------ PROVIDED MATERIAL ------

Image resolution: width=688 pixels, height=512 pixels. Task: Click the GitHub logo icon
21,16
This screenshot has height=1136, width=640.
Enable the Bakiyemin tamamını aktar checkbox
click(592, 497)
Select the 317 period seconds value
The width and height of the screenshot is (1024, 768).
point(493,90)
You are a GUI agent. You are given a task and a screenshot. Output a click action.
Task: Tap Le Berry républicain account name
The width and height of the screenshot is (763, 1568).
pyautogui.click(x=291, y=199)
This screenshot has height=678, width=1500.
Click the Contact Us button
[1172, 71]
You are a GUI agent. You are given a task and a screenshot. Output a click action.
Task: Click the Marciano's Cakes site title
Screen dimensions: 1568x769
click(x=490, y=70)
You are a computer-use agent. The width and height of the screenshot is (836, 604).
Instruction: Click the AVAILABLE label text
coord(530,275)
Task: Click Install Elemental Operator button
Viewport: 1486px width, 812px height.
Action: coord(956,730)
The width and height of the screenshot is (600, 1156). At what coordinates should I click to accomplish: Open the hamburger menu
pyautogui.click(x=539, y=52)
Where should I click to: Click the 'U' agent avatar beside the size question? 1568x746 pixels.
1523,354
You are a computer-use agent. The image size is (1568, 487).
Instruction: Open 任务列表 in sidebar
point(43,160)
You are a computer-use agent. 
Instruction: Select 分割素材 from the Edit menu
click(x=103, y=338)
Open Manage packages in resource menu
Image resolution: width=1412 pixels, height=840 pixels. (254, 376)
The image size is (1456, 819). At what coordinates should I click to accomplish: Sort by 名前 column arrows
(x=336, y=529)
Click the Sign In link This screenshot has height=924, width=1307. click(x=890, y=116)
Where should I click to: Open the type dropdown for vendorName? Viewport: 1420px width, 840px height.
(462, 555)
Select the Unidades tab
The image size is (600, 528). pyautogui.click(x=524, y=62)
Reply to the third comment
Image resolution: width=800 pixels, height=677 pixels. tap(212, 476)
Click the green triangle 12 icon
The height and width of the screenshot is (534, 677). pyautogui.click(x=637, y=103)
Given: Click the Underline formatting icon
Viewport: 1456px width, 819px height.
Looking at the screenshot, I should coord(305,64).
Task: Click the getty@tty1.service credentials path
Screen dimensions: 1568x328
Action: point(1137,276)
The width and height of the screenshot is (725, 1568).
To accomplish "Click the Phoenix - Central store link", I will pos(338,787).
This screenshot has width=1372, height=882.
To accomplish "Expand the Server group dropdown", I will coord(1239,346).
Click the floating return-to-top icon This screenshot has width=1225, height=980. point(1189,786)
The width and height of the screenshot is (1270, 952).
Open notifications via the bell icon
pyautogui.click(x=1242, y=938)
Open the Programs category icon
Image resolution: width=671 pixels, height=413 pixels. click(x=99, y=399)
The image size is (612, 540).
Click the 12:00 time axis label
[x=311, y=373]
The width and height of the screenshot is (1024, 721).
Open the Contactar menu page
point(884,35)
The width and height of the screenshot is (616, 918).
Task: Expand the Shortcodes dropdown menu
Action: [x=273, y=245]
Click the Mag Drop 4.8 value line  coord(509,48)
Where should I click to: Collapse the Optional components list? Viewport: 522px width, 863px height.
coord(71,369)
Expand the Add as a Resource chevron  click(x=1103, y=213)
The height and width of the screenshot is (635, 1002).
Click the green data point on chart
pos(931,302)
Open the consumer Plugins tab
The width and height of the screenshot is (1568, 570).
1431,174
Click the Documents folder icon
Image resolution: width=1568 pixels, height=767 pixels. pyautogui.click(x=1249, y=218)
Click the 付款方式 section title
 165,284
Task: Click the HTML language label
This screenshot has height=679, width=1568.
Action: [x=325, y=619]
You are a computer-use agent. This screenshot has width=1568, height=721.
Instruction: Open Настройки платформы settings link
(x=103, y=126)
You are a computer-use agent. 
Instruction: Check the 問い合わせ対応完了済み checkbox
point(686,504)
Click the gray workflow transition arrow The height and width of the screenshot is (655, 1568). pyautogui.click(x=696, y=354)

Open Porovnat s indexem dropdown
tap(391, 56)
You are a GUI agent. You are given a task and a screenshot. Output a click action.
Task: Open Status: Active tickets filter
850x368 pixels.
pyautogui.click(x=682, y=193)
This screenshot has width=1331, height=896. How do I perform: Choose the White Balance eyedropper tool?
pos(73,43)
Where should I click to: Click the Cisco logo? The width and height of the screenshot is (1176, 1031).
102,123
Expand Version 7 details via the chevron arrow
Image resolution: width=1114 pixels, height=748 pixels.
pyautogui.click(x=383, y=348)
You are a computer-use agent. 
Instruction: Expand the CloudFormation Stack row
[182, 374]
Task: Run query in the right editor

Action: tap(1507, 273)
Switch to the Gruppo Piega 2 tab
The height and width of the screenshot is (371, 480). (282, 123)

------

**EXERCISE DIRECTIONS**
Rewrite all of the items above, putting "desktop agent" wherever "computer-use agent" appears and keeping everything else the same.

**TASK ANSWER**
Image resolution: width=688 pixels, height=512 pixels. Task: Click the GitHub logo icon
21,16
This screenshot has height=1136, width=640.
Enable the Bakiyemin tamamını aktar checkbox
click(592, 497)
Select the 317 period seconds value
The width and height of the screenshot is (1024, 768).
point(493,90)
You are a GUI agent. You are given a task and a screenshot. Output a click action.
Task: Tap Le Berry républicain account name
The width and height of the screenshot is (763, 1568).
pyautogui.click(x=291, y=199)
This screenshot has height=678, width=1500.
Click the Contact Us button
[1172, 71]
You are a GUI agent. You are given a task and a screenshot. Output a click action.
Task: Click the Marciano's Cakes site title
Screen dimensions: 1568x769
click(x=490, y=70)
You are a desktop agent. The width and height of the screenshot is (836, 604).
Instruction: Click the AVAILABLE label text
coord(530,275)
Task: Click Install Elemental Operator button
Viewport: 1486px width, 812px height.
Action: coord(956,730)
The width and height of the screenshot is (600, 1156). At what coordinates should I click to accomplish: Open the hamburger menu
pyautogui.click(x=539, y=52)
Where should I click to: Click the 'U' agent avatar beside the size question? 1568x746 pixels.
1523,354
You are a desktop agent. The image size is (1568, 487).
Instruction: Open 任务列表 in sidebar
point(43,160)
You are a desktop agent. 
Instruction: Select 分割素材 from the Edit menu
click(x=103, y=338)
Open Manage packages in resource menu
Image resolution: width=1412 pixels, height=840 pixels. (254, 376)
The image size is (1456, 819). At what coordinates should I click to accomplish: Sort by 名前 column arrows
(x=336, y=529)
Click the Sign In link This screenshot has height=924, width=1307. click(x=890, y=116)
Where should I click to: Open the type dropdown for vendorName? Viewport: 1420px width, 840px height.
(462, 555)
Select the Unidades tab
The image size is (600, 528). pyautogui.click(x=524, y=62)
Reply to the third comment
Image resolution: width=800 pixels, height=677 pixels. tap(212, 476)
Click the green triangle 12 icon
The height and width of the screenshot is (534, 677). pyautogui.click(x=637, y=103)
Given: Click the Underline formatting icon
Viewport: 1456px width, 819px height.
Looking at the screenshot, I should coord(305,64).
Task: Click the getty@tty1.service credentials path
Screen dimensions: 1568x328
Action: point(1137,276)
The width and height of the screenshot is (725, 1568).
To accomplish "Click the Phoenix - Central store link", I will pos(338,787).
This screenshot has width=1372, height=882.
To accomplish "Expand the Server group dropdown", I will coord(1239,346).
Click the floating return-to-top icon This screenshot has width=1225, height=980. point(1189,786)
The width and height of the screenshot is (1270, 952).
Open notifications via the bell icon
pyautogui.click(x=1242, y=938)
Open the Programs category icon
Image resolution: width=671 pixels, height=413 pixels. click(x=99, y=399)
The image size is (612, 540).
Click the 12:00 time axis label
[x=311, y=373]
The width and height of the screenshot is (1024, 721).
Open the Contactar menu page
point(884,35)
The width and height of the screenshot is (616, 918).
Task: Expand the Shortcodes dropdown menu
Action: [x=273, y=245]
Click the Mag Drop 4.8 value line  coord(509,48)
Where should I click to: Collapse the Optional components list? Viewport: 522px width, 863px height.
coord(71,369)
Expand the Add as a Resource chevron  click(x=1103, y=213)
The height and width of the screenshot is (635, 1002).
Click the green data point on chart
pos(931,302)
Open the consumer Plugins tab
The width and height of the screenshot is (1568, 570).
1431,174
Click the Documents folder icon
Image resolution: width=1568 pixels, height=767 pixels. pyautogui.click(x=1249, y=218)
Click the 付款方式 section title
 165,284
Task: Click the HTML language label
This screenshot has height=679, width=1568.
Action: [x=325, y=619]
You are a desktop agent. This screenshot has width=1568, height=721.
Instruction: Open Настройки платформы settings link
(x=103, y=126)
You are a desktop agent. 
Instruction: Check the 問い合わせ対応完了済み checkbox
point(686,504)
Click the gray workflow transition arrow The height and width of the screenshot is (655, 1568). pyautogui.click(x=696, y=354)

Open Porovnat s indexem dropdown
tap(391, 56)
You are a GUI agent. You are given a task and a screenshot. Output a click action.
Task: Open Status: Active tickets filter
850x368 pixels.
pyautogui.click(x=682, y=193)
This screenshot has width=1331, height=896. How do I perform: Choose the White Balance eyedropper tool?
pos(73,43)
Where should I click to: Click the Cisco logo? The width and height of the screenshot is (1176, 1031).
102,123
Expand Version 7 details via the chevron arrow
Image resolution: width=1114 pixels, height=748 pixels.
pyautogui.click(x=383, y=348)
You are a desktop agent. 
Instruction: Expand the CloudFormation Stack row
[182, 374]
Task: Run query in the right editor

Action: tap(1507, 273)
Switch to the Gruppo Piega 2 tab
The height and width of the screenshot is (371, 480). (282, 123)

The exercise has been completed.